═════ Material for this exercise

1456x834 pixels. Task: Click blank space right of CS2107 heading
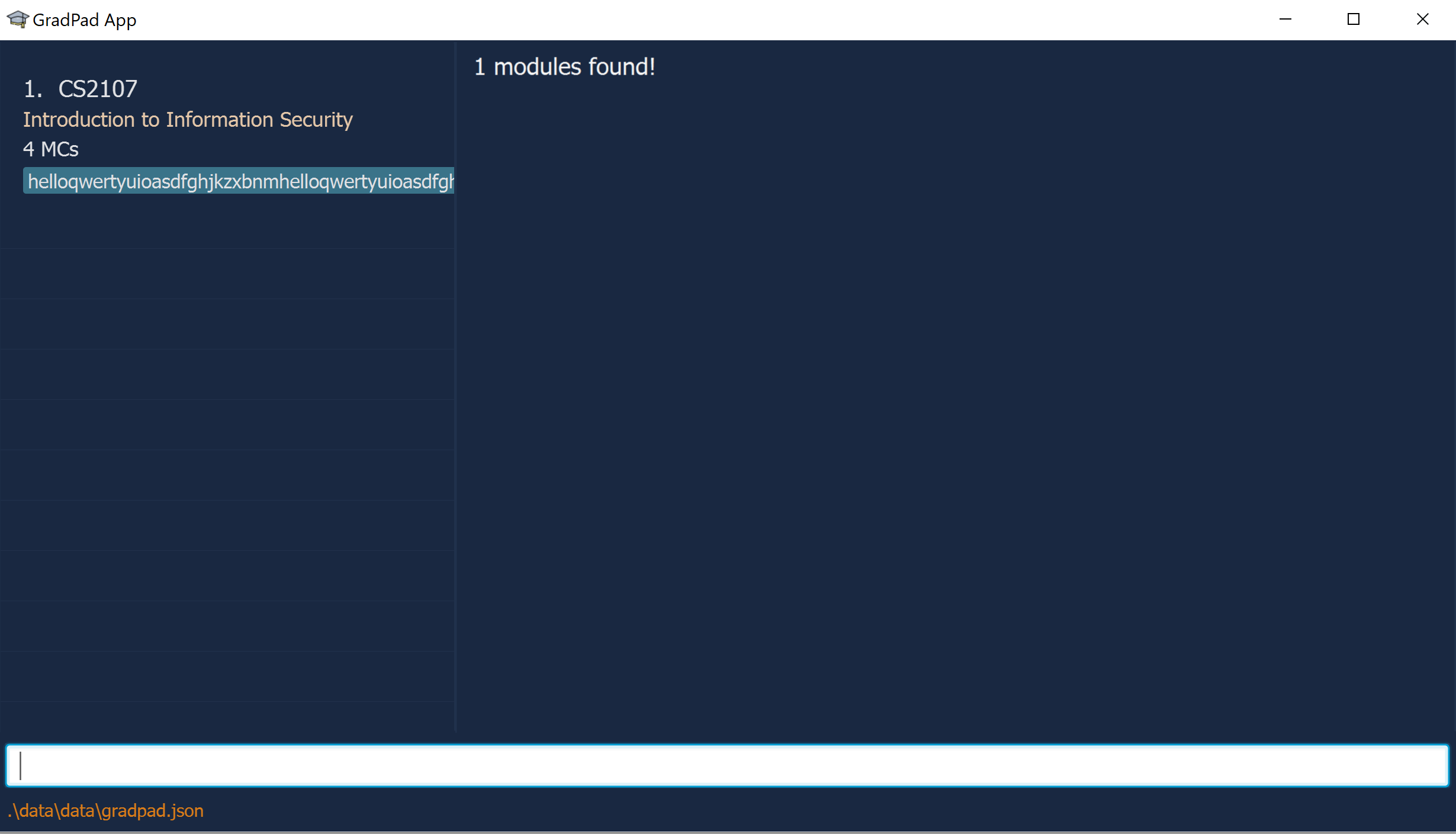tap(296, 89)
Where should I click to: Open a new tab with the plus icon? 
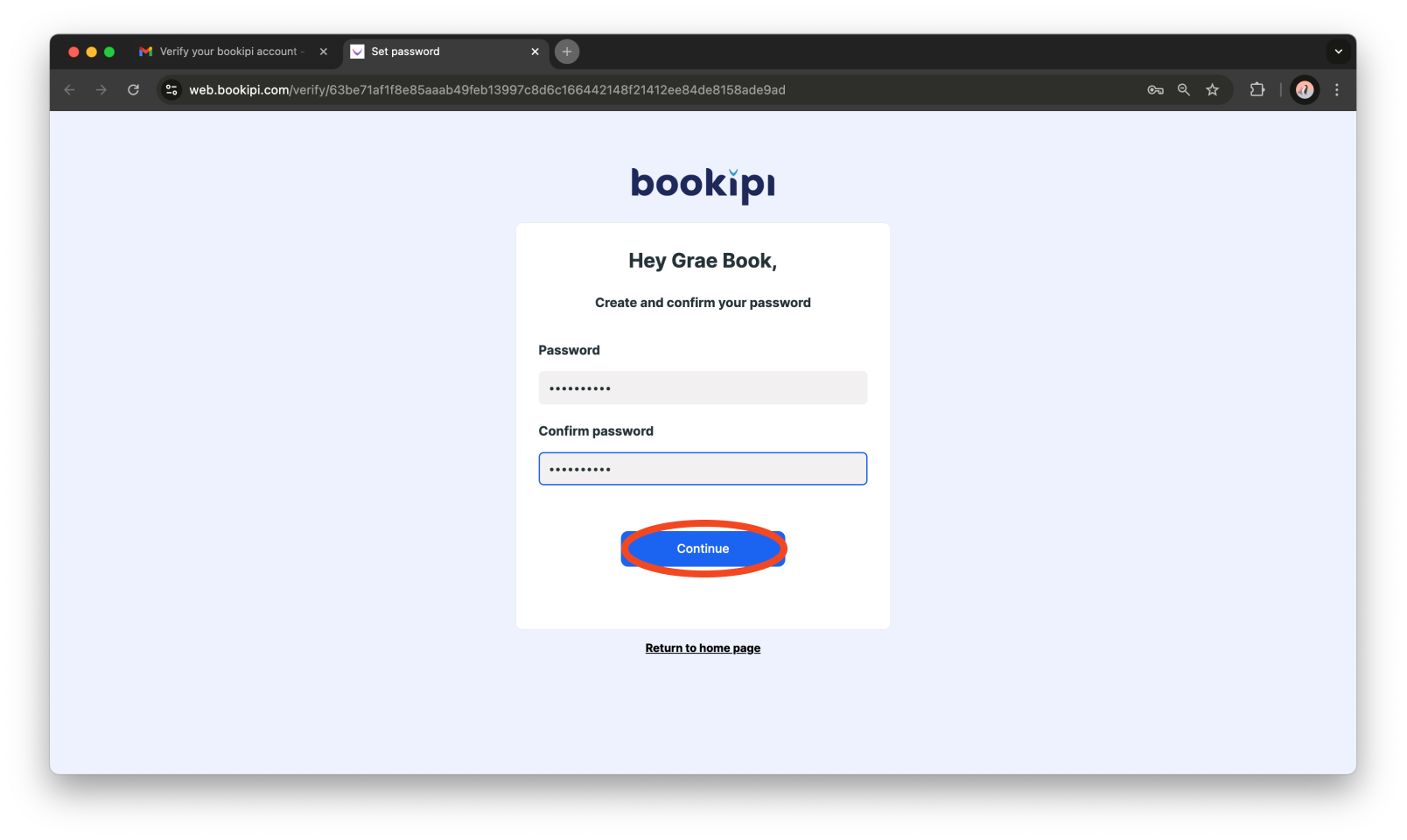[x=567, y=52]
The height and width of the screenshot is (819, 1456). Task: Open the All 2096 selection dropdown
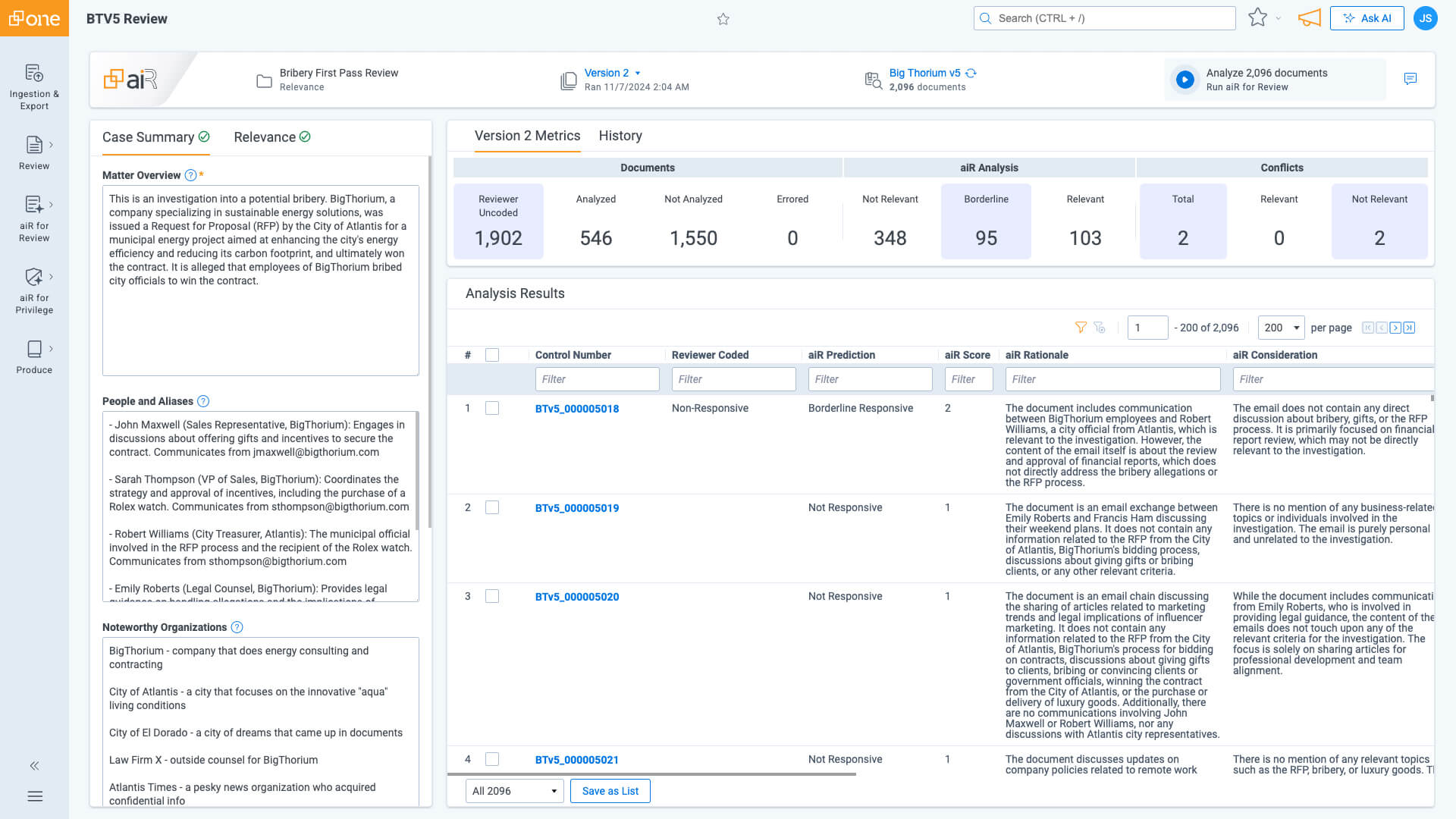(x=514, y=791)
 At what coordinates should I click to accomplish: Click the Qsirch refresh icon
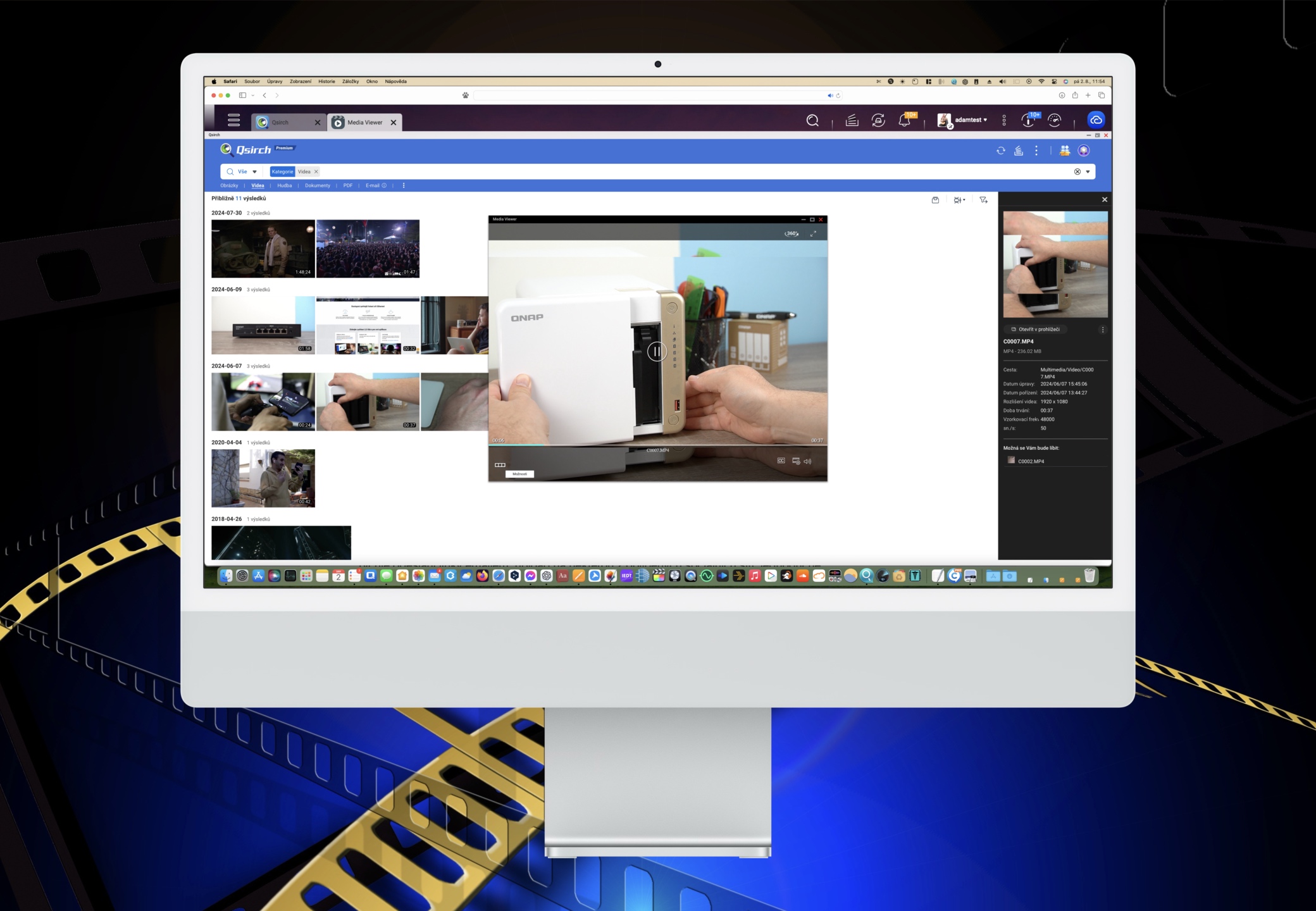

══════════

Exercise:
Give again, word for word, the lines from the one containing "Where should I" through the last line of the entries, with pictures omitted and nothing added.

Solution:
Where should I click to: Open a new tab with the plus icon? 
[x=567, y=52]
The height and width of the screenshot is (819, 1456). Task: Open the All 2096 selection dropdown
(x=514, y=791)
 At what coordinates should I click to accomplish: Click the Qsirch refresh icon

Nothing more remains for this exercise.